:: Aim of the exercise ::
Put every line of the data from the line containing "Open the Window menu" through the end of the data, both included, into a Markdown table with the columns "No." for the row number and "Line" for the line. Skip blank lines and leave the pictures out.
-- begin Records for this task --
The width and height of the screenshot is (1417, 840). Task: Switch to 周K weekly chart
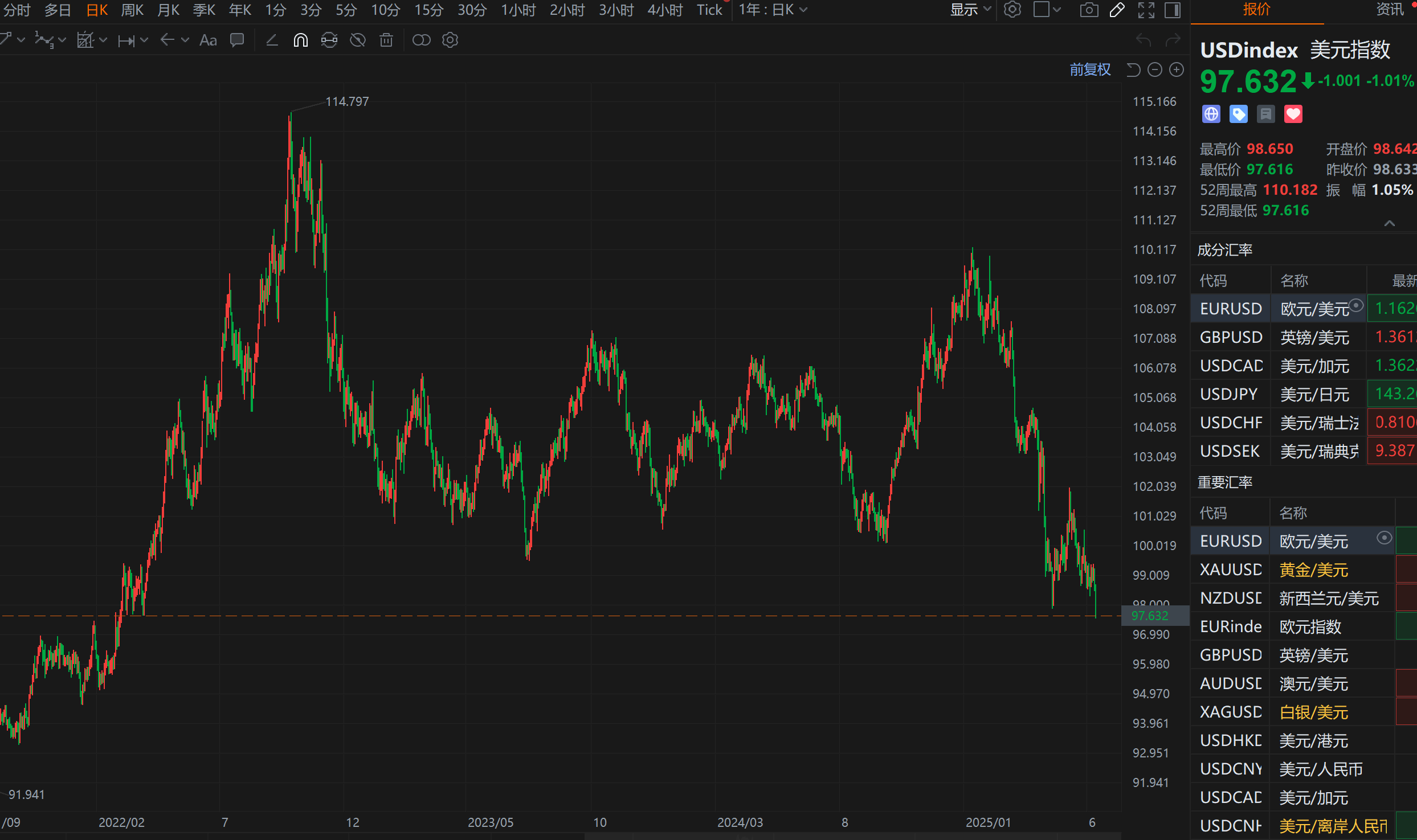point(132,10)
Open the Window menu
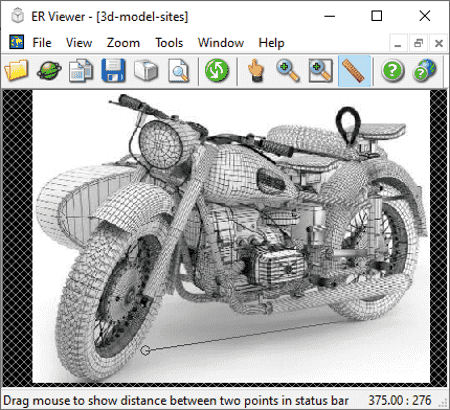Viewport: 450px width, 410px height. coord(221,43)
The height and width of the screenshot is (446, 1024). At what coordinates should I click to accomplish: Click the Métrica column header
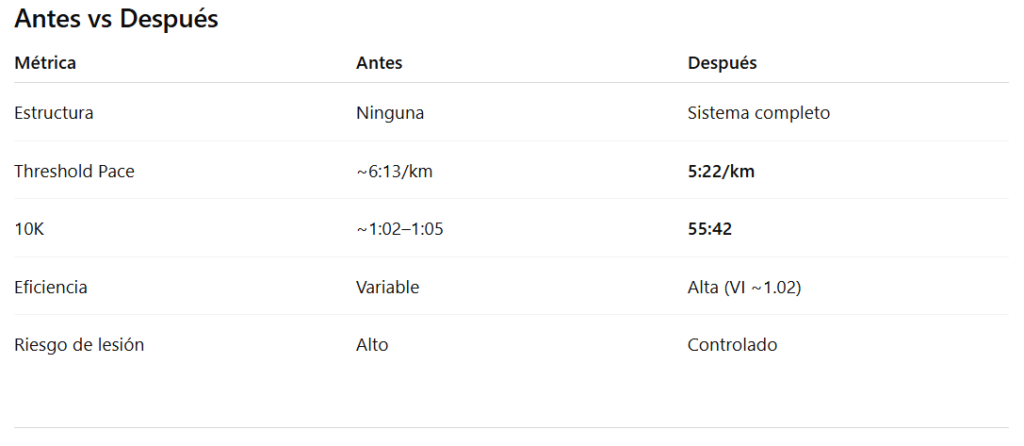tap(45, 63)
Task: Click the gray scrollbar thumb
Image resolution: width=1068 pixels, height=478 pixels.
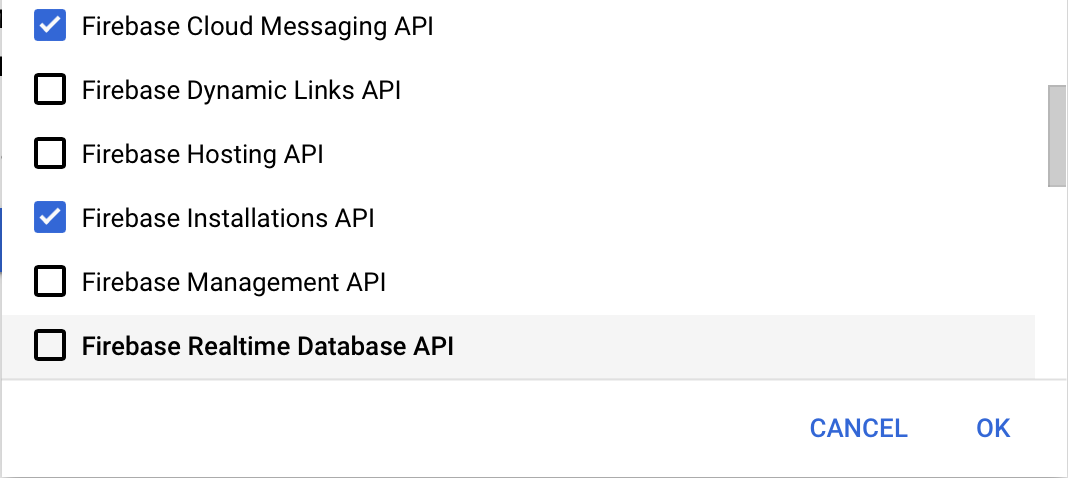Action: [1057, 136]
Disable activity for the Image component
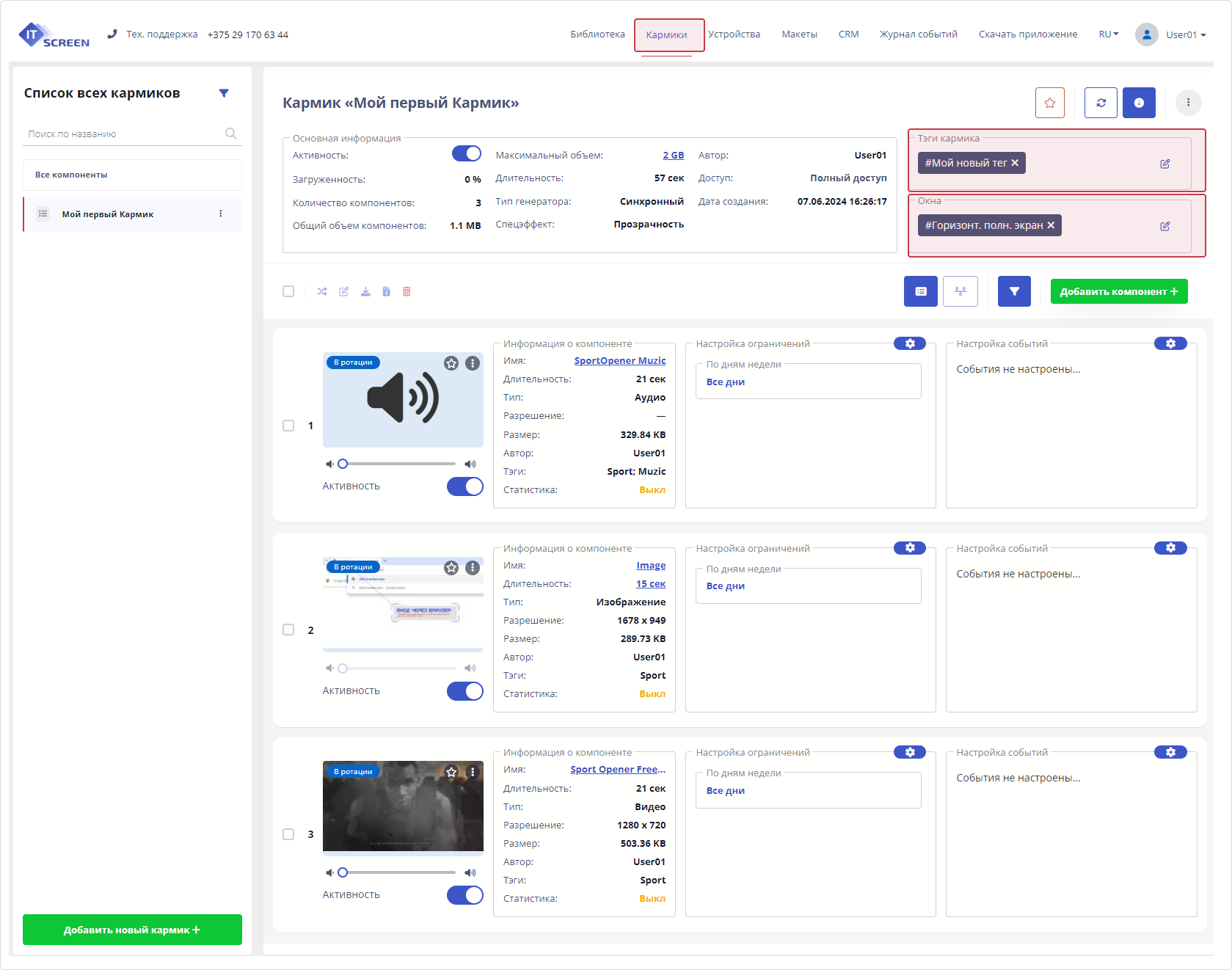The image size is (1232, 970). (x=464, y=691)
-- end Records for this task --
:: Result ::
| No. | Line |
|---|---|
| 1 | Open the Window menu |
| 2 | Viewport: 450px width, 410px height. coord(221,43) |
| 3 | The height and width of the screenshot is (446, 1024). At what coordinates should I click to accomplish: Click the Métrica column header |
| 4 | tap(45, 63) |
| 5 | Task: Click the gray scrollbar thumb |
| 6 | Image resolution: width=1068 pixels, height=478 pixels. |
| 7 | Action: [1057, 136] |
| 8 | Disable activity for the Image component |
| 9 | The image size is (1232, 970). (x=464, y=691) |